— Begin —
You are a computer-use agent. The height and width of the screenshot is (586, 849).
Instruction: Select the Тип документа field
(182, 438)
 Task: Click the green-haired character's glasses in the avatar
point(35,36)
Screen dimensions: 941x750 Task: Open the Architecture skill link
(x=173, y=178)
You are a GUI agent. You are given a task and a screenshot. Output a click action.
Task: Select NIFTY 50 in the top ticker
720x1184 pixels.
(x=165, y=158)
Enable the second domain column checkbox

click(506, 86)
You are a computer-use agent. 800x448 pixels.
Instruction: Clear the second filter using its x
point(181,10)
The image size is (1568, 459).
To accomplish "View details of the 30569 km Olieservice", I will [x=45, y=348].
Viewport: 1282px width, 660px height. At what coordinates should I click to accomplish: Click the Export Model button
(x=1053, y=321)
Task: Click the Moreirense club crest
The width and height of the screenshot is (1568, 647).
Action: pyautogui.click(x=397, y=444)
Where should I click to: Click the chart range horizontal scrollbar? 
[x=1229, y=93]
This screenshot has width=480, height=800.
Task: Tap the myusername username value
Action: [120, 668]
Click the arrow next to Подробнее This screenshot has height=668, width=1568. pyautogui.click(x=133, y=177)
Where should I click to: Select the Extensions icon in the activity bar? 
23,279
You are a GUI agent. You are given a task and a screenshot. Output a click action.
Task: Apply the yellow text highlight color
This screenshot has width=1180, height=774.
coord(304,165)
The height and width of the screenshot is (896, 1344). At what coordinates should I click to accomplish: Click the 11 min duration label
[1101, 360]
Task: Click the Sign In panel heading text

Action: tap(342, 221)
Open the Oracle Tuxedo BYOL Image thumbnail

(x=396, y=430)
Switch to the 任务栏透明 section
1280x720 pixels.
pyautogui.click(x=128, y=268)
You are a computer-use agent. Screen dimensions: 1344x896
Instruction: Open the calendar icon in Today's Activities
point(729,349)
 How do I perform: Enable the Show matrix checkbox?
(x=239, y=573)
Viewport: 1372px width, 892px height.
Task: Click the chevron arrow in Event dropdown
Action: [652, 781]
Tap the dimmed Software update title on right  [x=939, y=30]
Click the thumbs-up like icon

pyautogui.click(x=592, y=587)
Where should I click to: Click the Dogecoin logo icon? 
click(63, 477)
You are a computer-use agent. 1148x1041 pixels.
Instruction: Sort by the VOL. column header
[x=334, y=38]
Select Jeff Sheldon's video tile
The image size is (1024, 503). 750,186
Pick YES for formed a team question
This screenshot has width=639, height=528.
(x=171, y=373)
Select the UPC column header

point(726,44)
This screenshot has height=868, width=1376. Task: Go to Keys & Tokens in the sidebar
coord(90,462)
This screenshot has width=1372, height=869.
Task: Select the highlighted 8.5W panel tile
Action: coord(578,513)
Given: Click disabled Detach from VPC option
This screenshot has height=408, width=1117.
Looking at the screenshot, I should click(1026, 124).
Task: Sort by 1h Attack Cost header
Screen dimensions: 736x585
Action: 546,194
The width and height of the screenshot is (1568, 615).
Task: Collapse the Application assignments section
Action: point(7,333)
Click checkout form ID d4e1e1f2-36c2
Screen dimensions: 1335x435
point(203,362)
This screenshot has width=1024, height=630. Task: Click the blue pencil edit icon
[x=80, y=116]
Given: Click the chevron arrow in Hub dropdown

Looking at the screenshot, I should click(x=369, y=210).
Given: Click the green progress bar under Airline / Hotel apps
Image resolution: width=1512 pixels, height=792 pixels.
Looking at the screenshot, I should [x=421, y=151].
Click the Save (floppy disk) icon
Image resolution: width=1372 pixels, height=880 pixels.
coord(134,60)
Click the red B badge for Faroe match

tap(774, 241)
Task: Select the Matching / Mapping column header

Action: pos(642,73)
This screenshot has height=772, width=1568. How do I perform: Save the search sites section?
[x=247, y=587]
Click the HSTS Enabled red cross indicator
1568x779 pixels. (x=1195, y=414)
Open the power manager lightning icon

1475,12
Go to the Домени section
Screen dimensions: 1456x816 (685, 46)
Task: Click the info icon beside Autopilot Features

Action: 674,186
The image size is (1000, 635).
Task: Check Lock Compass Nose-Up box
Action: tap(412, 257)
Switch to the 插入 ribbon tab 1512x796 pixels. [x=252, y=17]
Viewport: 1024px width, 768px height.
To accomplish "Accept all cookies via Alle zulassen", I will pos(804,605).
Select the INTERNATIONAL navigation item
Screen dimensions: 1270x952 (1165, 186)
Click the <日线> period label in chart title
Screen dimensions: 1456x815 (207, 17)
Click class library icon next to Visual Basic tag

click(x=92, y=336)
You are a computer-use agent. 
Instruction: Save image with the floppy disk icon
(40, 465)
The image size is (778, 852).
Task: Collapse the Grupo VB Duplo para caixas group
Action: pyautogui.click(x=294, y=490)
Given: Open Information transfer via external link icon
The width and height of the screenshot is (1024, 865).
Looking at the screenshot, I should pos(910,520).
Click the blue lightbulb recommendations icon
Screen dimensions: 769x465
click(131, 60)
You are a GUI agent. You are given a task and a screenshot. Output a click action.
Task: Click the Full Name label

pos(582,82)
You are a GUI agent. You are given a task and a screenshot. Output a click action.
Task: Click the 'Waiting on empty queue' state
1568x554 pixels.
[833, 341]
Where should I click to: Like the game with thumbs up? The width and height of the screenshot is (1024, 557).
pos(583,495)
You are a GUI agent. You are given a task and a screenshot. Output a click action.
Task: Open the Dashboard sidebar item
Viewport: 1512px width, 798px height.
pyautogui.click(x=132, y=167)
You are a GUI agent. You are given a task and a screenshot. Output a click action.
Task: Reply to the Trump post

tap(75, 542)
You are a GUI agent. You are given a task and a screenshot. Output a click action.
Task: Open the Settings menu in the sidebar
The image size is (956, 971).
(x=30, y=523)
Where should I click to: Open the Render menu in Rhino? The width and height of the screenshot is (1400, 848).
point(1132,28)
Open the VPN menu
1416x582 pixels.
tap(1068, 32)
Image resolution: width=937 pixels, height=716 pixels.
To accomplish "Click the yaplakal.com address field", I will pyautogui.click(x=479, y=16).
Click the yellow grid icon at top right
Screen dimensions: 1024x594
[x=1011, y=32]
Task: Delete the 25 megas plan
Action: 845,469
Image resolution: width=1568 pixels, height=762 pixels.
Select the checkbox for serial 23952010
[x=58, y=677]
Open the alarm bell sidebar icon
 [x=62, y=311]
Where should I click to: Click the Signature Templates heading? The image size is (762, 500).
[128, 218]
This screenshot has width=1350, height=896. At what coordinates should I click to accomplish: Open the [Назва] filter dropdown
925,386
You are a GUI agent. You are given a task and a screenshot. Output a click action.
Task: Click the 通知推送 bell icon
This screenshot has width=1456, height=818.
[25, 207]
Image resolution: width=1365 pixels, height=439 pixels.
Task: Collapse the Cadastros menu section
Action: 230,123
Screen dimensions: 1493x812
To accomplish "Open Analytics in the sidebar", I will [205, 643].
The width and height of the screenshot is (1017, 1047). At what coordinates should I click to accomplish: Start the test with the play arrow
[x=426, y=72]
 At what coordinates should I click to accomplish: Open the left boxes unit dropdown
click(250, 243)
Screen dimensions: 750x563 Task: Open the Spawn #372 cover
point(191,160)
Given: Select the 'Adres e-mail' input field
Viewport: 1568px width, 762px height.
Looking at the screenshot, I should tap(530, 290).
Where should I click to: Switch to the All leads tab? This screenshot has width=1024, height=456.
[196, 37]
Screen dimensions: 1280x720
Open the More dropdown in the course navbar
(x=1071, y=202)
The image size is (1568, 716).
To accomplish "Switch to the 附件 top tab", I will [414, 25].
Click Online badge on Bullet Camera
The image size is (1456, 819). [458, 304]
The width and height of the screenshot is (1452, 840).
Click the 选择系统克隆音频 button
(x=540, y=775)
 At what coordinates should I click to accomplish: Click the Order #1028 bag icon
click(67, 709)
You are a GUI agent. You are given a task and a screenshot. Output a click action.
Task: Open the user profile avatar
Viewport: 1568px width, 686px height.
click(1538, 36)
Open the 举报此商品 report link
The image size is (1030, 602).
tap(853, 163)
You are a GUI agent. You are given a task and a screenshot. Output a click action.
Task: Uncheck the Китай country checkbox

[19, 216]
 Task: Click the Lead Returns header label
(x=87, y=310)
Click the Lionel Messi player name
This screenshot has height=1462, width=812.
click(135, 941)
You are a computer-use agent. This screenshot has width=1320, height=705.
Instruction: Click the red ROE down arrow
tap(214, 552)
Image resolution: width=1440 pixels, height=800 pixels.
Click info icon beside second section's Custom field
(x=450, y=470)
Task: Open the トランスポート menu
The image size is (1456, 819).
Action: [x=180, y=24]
— End —
- _TASK GOAL_: Format the items above, from the line with "Tap the dimmed" to the line with "Looking at the screenshot, I should click(x=369, y=210).", as a Markdown table with the columns Row and Line, where Row numbers each line in order. Leave out the blank lines.

- _PROBLEM SOLUTION_:
| Row | Line |
|---|---|
| 1 | Tap the dimmed Software update title on right  [x=939, y=30] |
| 2 | Click the thumbs-up like icon |
| 3 | pyautogui.click(x=592, y=587) |
| 4 | Where should I click to: Click the Dogecoin logo icon?  |
| 5 | click(63, 477) |
| 6 | You are a computer-use agent. 1148x1041 pixels. |
| 7 | Instruction: Sort by the VOL. column header |
| 8 | [x=334, y=38] |
| 9 | Select Jeff Sheldon's video tile |
| 10 | The image size is (1024, 503). 750,186 |
| 11 | Pick YES for formed a team question |
| 12 | This screenshot has width=639, height=528. |
| 13 | (x=171, y=373) |
| 14 | Select the UPC column header |
| 15 | point(726,44) |
| 16 | This screenshot has height=868, width=1376. Task: Go to Keys & Tokens in the sidebar |
| 17 | coord(90,462) |
| 18 | This screenshot has width=1372, height=869. |
| 19 | Task: Select the highlighted 8.5W panel tile |
| 20 | Action: coord(578,513) |
| 21 | Given: Click disabled Detach from VPC option |
| 22 | This screenshot has height=408, width=1117. |
| 23 | Looking at the screenshot, I should click(1026, 124). |
| 24 | Task: Sort by 1h Attack Cost header |
| 25 | Screen dimensions: 736x585 |
| 26 | Action: 546,194 |
| 27 | The width and height of the screenshot is (1568, 615). |
| 28 | Task: Collapse the Application assignments section |
| 29 | Action: point(7,333) |
| 30 | Click checkout form ID d4e1e1f2-36c2 |
| 31 | Screen dimensions: 1335x435 |
| 32 | point(203,362) |
| 33 | This screenshot has width=1024, height=630. Task: Click the blue pencil edit icon |
| 34 | [x=80, y=116] |
| 35 | Given: Click the chevron arrow in Hub dropdown |
| 36 | Looking at the screenshot, I should click(x=369, y=210). |